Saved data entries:
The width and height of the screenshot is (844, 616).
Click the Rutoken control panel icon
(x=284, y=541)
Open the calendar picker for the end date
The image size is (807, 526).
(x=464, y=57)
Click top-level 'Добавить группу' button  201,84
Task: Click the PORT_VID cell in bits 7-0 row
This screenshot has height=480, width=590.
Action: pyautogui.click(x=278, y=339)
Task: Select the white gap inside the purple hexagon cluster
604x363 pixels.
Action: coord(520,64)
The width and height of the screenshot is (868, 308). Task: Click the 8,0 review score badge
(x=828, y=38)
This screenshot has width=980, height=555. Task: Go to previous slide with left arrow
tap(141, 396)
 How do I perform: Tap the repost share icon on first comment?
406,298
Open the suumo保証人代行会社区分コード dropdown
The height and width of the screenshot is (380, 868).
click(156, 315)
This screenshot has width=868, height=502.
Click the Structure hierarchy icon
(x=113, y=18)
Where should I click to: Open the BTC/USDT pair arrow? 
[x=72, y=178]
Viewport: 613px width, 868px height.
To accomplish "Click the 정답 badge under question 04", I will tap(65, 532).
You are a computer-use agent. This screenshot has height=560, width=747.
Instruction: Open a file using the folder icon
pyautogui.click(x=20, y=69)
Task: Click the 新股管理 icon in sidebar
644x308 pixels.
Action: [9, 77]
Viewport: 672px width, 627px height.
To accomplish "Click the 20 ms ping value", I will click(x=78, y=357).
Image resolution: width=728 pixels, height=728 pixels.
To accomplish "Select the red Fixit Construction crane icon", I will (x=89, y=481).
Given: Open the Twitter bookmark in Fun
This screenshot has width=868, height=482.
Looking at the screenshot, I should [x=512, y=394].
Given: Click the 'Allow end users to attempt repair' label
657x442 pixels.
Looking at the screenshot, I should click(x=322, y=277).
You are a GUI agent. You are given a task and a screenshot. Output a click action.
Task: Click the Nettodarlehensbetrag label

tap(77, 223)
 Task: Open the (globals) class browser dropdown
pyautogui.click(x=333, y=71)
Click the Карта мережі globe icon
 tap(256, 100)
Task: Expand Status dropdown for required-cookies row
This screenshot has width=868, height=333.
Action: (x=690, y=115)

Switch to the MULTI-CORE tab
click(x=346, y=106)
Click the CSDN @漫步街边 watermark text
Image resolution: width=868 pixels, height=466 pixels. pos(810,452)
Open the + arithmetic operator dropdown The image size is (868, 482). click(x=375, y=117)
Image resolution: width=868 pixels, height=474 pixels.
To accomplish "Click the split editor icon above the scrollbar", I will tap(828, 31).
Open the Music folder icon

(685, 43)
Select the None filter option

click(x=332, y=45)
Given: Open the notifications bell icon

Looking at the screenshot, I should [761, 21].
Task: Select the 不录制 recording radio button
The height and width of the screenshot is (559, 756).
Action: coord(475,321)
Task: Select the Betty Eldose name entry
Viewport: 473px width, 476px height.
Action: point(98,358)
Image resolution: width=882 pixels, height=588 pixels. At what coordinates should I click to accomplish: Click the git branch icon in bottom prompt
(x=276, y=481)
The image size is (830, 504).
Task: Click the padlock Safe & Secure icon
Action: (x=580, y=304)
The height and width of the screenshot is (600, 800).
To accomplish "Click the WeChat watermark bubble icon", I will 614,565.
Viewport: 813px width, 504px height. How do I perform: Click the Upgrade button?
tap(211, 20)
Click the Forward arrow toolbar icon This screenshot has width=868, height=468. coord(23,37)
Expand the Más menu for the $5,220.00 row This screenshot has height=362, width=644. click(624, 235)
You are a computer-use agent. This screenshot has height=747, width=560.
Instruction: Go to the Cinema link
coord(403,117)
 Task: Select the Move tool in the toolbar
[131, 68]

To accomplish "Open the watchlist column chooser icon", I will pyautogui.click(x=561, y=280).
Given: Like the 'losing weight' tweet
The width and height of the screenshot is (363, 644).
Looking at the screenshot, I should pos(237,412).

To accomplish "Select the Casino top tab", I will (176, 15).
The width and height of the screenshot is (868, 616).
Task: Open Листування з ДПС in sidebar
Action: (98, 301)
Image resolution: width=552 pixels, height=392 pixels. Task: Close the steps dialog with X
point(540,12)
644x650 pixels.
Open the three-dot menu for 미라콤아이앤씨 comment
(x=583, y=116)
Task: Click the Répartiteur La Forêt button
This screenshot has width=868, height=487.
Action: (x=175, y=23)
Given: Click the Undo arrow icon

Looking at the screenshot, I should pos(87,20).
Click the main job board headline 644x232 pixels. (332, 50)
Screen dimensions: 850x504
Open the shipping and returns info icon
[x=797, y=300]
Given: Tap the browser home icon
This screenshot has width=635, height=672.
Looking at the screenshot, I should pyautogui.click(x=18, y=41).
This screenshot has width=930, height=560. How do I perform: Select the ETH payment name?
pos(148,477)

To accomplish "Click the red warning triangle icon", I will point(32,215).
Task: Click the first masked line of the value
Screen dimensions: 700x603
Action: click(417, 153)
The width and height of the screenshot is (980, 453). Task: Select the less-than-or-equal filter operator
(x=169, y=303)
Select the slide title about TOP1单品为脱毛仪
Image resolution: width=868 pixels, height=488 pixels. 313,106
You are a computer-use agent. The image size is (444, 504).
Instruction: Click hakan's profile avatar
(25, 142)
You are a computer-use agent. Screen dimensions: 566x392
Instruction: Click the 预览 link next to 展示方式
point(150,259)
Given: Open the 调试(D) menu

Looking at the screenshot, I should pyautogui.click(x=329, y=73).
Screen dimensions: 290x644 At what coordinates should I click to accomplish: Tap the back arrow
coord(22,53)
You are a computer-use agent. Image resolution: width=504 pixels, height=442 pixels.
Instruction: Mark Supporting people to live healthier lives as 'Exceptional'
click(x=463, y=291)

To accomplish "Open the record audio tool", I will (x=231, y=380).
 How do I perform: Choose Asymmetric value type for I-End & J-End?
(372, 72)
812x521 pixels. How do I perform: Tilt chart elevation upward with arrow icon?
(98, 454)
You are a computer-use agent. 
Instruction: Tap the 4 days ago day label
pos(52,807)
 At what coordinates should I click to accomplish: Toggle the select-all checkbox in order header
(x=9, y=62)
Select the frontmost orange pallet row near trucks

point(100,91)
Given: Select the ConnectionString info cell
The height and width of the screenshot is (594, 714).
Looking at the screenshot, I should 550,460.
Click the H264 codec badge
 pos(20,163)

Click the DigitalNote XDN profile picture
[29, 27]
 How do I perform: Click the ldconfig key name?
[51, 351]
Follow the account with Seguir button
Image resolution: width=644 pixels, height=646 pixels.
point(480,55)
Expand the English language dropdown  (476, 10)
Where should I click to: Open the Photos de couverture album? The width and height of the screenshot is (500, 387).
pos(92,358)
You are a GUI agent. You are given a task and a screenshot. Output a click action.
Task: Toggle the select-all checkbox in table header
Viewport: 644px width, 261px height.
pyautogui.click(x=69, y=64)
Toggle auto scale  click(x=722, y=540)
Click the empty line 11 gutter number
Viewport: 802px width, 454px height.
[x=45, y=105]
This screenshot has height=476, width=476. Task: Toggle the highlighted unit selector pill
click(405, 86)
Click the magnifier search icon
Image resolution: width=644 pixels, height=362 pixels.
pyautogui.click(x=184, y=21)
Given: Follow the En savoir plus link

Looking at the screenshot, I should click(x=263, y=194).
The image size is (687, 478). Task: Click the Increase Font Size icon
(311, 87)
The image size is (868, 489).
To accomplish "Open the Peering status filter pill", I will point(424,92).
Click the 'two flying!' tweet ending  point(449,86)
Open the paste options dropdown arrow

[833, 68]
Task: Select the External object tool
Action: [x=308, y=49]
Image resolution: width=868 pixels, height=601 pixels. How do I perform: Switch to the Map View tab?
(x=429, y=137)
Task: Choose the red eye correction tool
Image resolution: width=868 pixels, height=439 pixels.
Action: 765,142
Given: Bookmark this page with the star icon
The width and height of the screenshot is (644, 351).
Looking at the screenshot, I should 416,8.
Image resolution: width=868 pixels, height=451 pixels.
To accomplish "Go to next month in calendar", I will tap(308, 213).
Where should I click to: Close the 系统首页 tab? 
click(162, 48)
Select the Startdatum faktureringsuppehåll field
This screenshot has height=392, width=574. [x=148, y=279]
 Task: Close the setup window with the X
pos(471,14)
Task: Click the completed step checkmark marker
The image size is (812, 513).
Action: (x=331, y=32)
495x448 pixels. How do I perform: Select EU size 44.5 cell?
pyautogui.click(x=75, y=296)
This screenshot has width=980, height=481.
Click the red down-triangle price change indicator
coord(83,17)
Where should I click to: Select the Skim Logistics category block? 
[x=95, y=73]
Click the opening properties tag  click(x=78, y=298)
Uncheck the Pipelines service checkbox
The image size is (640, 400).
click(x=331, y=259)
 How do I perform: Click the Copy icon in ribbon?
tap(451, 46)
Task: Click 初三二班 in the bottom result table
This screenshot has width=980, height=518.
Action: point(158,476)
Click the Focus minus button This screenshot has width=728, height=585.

* _DESCRIPTION OF THE TASK_:
The lines in the records above that include the word "agent" must be copied out.

* _RESULT_:
You are a computer-use agent. This screenshot has height=560, width=747.
You are a GUI agent. You are given a task and a screenshot. Output a click action.
You are a computer-use agent. This screenshot has height=747, width=560.
You are a computer-use agent. The image size is (444, 504).
You are a computer-use agent. Screen dimensions: 566x392
You are a computer-use agent. Image resolution: width=504 pixels, height=442 pixels.
You are a computer-use agent. 
You are a GUI agent. You are given a task and a screenshot. Output a click action.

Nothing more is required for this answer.